Problem statement:
Would you please print exactly the lines that run from the one with "Image resolution: width=1133" to the last line of the data, both included, without any pictures?

Supplied entries:

##############################

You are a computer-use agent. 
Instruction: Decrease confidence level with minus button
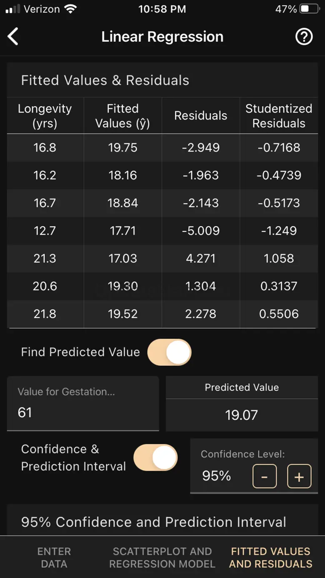coord(265,476)
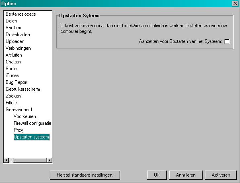The width and height of the screenshot is (240, 183).
Task: Click the tree's left scroll arrow
Action: click(x=6, y=160)
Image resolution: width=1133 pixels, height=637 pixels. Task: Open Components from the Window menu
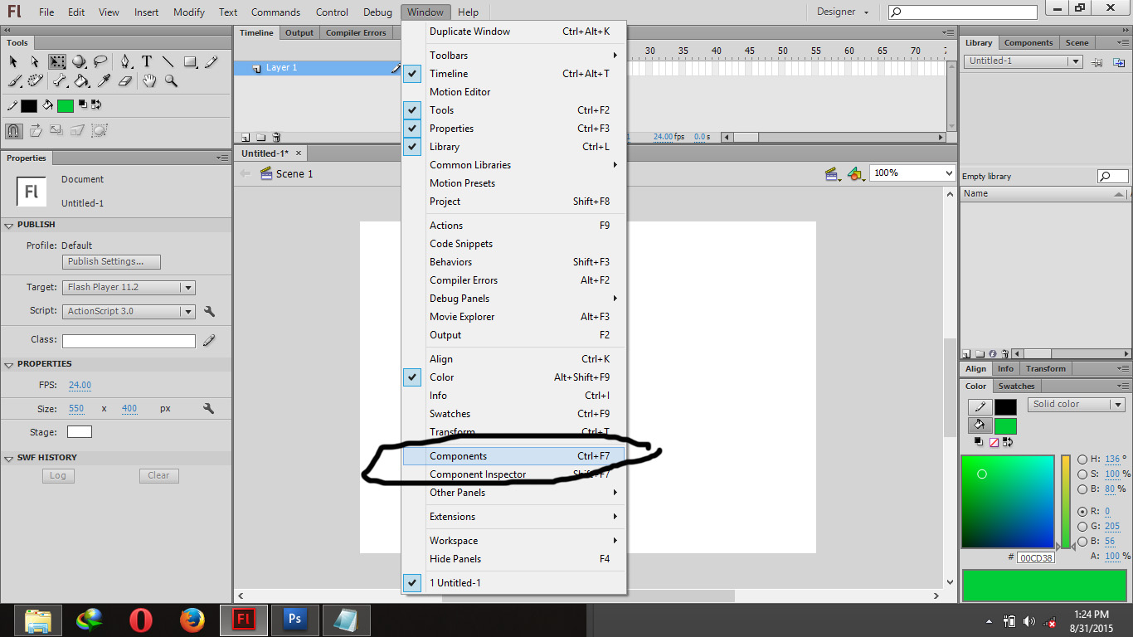459,455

##############################

Reply to the exercise:
Image resolution: width=1133 pixels, height=637 pixels. Task: Open Components from the Window menu
459,455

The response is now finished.